*DOCUMENT EXTRACT*.
+---+

So we've been watching Die Hard III in snatches over the last few days and I have to say that it's not very good. Let's face it, nothing matches up to Die Hard, but you'd expect the Die Hard sequels to come closer than they do. What makes Die Hard better than other films like this is the level of wit in it and this is largely absent from the sequels and the laziness of the writers of 3 is shown by them choosing very hack puzzles for Willis and L Jackson to solve, including the fucking "As I was going to St Ives one" which doesn't even work, because a) it asks you how many were going to St Ives but seemingly wants you to count sacks and cats in that number and b) the answer is one because the teller is going to St Ives and if he met all these other people with cats and sacks they must be going in the other direction. That is in no way true. The solo traveller without cats and sacks could easily just be walking faster than the others and meet them on the way, or they might have stopped for their lunch.
The point is though, it's a hoary old riddle which any grown up should have heard before, as is the one about 3 and 5 gallon containers. Go further than the Penguin Book of Brain Teasers, Jeremy Irons. You're no Alan Rickman and you never will be.
In Die Hard, Willis is just about believable as a one-man army outsmarting the terrorists with wit and a bit of luck. By 3, he is a video game character or superhero who can survive explosions and falls that would definitely leave him permanently disabled at least and manages to act like Supermario on magic mushrooms and sort of leap his way out of a huge torrent of water.
And something I hadn't noticed before. When on the ship, he gives L Jackson a machine gun and shows him how to use it, but doesn't mention that he needs to take the safety off, leading to an unconcerned Irons shooting L Jackson in the leg. Why didn't Willis mention that? Was he racist after all?
I also am not the enamoured by the subplot that pitches L Jackson as the one who is looking everywhere for racism and it's actually him who is racist against white people.

+---+

*RECORDS SHOWN*.

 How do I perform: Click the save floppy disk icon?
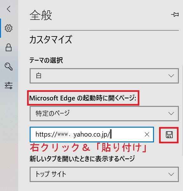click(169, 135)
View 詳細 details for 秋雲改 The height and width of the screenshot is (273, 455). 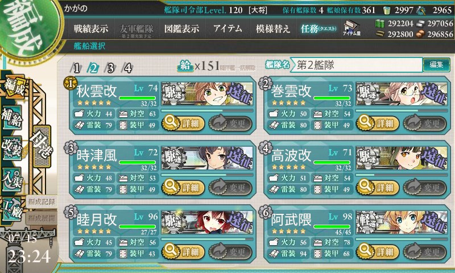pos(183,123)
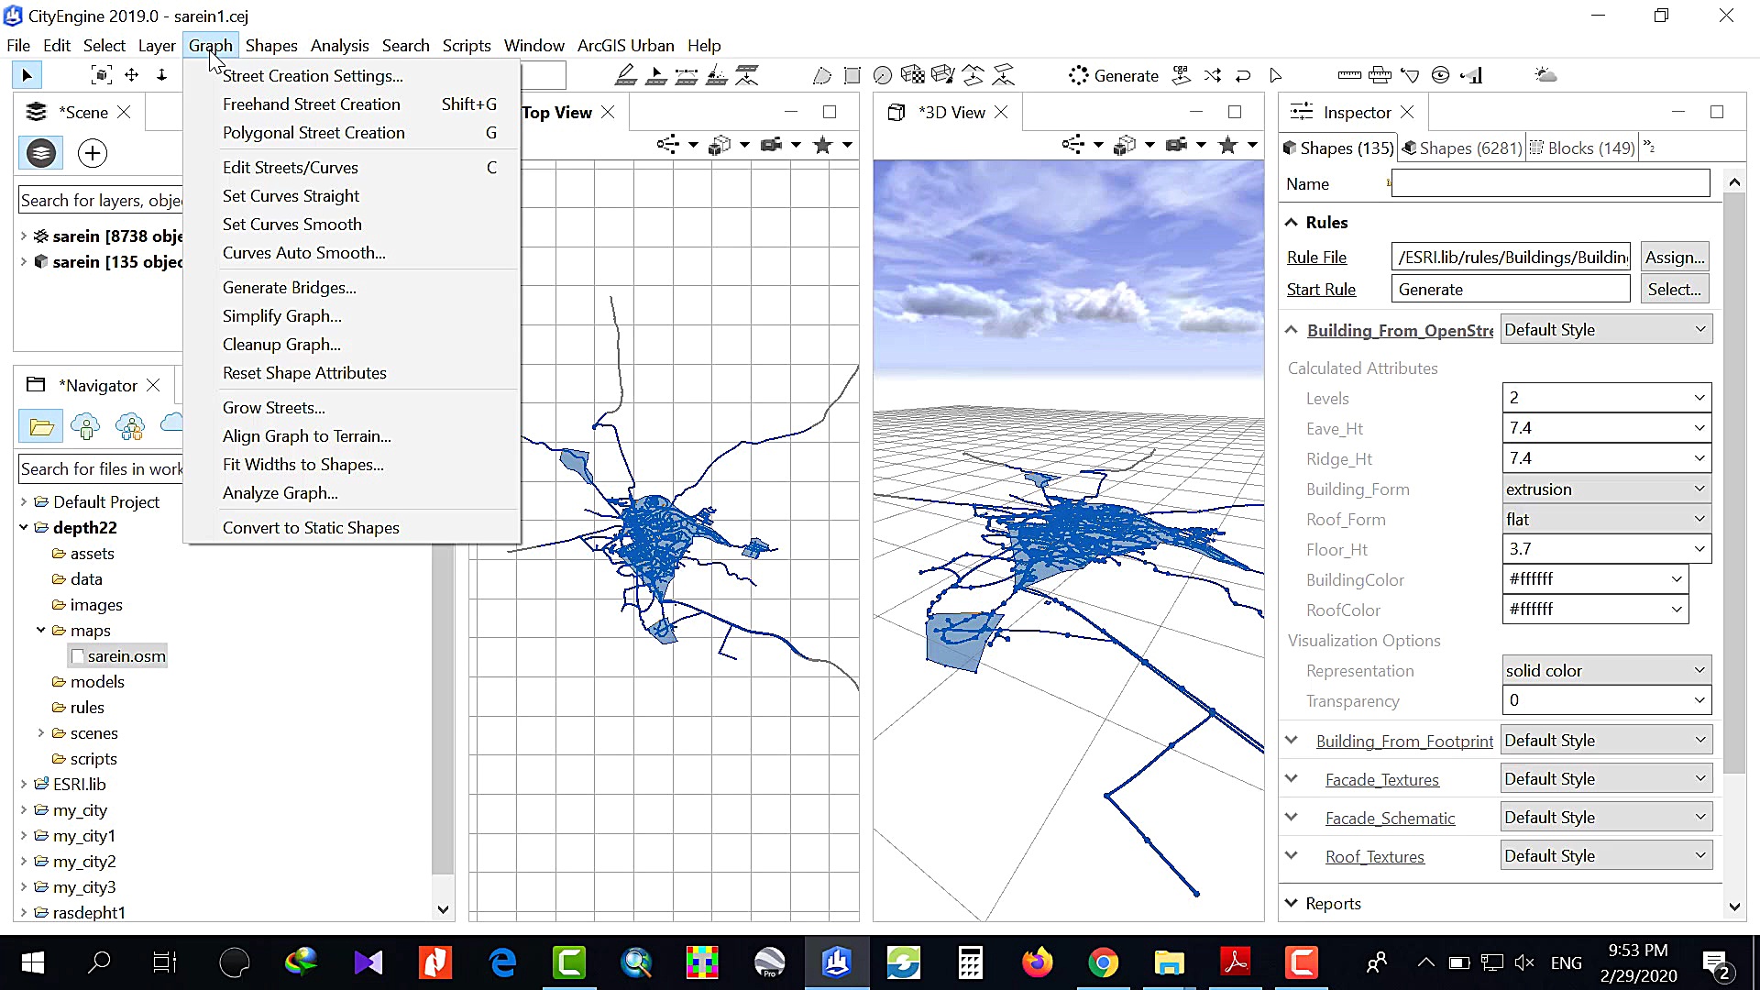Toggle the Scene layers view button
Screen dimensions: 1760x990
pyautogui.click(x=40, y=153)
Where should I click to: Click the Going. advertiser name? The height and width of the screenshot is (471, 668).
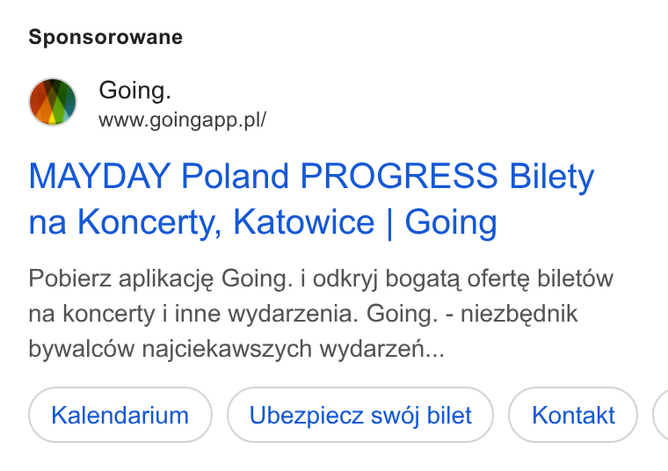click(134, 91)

+---+

*SHORT TASK*.
Answer these questions using the text on Die Hard III above.
(a) Which riddle does the writer say "doesn't even work"?
(b) Which video game character does the writer compare Willis to by the third film?
(c) What does Willis fail to tell L Jackson when showing him how to use the machine gun?

*COMPLETE RESPONSE*.
(a) The "As I was going to St Ives" riddle.
(b) Supermario on magic mushrooms.
(c) That he needs to take the safety off.